Hydrothermaal smaragd | NL
Doordat de reactie bij een hydrothermaal proces zich voltrekt in een hermetisch gesloten autoclaaf, lijkt het aspect van de toxiciteit omzeild; tenminste tijdens de kristalgroei. Berylliumverbindingen zoals het hydroxide blijft een extreem giftig goed.
Mogelijk biedt een in de juiste stoechiometrische verhouding toegevoegd beryllium-houdend mineraal zoals bijvoorbeeld het eerdergenoemde fenakiet of chrysoberil (BeAl2O4) of hiervoor een oplossing. Chrysoberil wordt overigens al gebruikt tijdens de beryllium-behandeling van robijnen en saffieren. Deze technisch anekdote illustreert de moeilijke zoektocht naar de meest efficiënte reagentia. Het is steeds een noodzakelijk onderdeel ongeacht welk kristal men wil bekomen.
Hydrothermale processen zijn dan ook heel verschillend vergeleken met de groei van kristallen in een flux. Bij dit laatste proces volstaan temperaturen tussen 800 en 1200°C én de omgevingsluchtdruk om de reagentia in het zout op te lossen. In hydrothermale processen daarentegen worden echter waterige oplossingen gebruikt. Om alle reagentia hierin opgelost te krijgen, is bovenal een zeer hoge druk nodig. Dit is het heikele punt dat moet overwonnen worden om in tegenstelling tot het duurdere fluxproces sneller groeiende en zuivere kristallen te verkrijgen.

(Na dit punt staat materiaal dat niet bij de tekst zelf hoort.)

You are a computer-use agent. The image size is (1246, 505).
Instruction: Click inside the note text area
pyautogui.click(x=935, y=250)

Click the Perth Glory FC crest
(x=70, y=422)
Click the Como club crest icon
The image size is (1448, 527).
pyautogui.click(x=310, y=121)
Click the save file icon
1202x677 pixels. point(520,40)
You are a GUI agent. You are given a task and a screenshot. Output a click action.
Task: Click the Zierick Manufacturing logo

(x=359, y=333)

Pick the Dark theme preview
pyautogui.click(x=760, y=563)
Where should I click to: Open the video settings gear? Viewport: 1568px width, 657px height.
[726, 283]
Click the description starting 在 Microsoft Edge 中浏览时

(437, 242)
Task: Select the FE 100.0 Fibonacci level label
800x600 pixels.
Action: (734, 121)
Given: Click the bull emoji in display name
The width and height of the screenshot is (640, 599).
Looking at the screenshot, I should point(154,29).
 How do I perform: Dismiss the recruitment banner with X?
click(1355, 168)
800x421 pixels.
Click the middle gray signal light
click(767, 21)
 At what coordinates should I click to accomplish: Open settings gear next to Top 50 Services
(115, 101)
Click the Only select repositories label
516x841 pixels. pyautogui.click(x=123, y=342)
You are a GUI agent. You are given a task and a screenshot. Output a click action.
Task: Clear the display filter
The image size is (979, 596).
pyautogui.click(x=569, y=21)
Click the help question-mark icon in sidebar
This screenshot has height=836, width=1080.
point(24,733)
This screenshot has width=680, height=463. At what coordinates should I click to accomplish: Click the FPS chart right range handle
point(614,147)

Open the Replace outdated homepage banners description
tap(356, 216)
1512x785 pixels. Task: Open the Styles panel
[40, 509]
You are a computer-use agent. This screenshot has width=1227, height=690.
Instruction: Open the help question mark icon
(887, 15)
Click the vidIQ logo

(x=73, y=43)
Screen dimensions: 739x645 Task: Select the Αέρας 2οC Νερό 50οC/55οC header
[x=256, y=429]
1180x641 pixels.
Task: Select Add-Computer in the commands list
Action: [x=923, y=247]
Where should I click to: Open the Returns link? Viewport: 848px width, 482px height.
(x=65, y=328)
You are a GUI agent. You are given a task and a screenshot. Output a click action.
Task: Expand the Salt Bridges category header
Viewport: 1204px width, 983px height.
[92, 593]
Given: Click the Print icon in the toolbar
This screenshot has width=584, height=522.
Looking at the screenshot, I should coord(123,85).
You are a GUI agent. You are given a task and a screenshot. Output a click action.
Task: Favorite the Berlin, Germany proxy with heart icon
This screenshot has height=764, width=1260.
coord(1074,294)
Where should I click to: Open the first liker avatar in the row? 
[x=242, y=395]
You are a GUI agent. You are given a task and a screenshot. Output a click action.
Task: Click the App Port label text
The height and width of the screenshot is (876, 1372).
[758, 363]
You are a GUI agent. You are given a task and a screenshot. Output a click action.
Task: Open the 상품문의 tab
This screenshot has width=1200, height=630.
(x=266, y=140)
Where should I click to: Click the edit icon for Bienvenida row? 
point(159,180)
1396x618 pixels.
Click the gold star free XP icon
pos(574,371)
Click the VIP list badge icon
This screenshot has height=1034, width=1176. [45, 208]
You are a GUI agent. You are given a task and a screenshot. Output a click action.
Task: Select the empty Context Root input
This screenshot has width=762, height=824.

Net over die druk schetste Ruyle als vervolg op het vorige gesprek overigens het volgende karikaturaal beeld: “Maar de wereldmarkt is al overspoeld met hydrothermaal smaragd dat massaal in autoclaven op kookplaatjes in garages in Rusland door mensen met zelfmoordneigingen wordt geproduceerd…”
Het eerste succes op het vlak van hydrothermaal smaragd kwam er in 1960. Toen bracht Johann Lechleitner uit Oostenrijk “Emerita” en “Symerald” op de markt. Deze stenen bestaan uit een gefacetteerde kern van natuurlijk beril (of aquamarijn) waarop een erg dun laagje smaragd is gegroeid. Deze stenen staan sindsdien geboekstaafd als de eerste hydrothermale smaragden.
In datzelfde jaar en in 1962 verkregen M. Kunitomi en H. Saito twee Japanse patenten (60-13908 en 62-16567) voor het vervaardigen van hydrothermaal smaragd. Terwijl de Linde Division van Union Carbide in 1961 met z’n eigen onderzoek startte, claimde Walter Zerfass uit Idar-Oberstein hydrothermaal smaragd geproduceerd te hebben; het bleek echter om een flux-proces te gaan.
Behoorlijk merkwaardig is ook de melding die in 1963 werd gemaakt van een Verneuil-procedé waardoor boules met een smaragdsamenstelling konden worden vervaardigd. Het gaat hier echter over een glassoort met een samenstelling die iets weg heeft van die van smaragd zonder dat er sprake is van een kristallijne opbouw.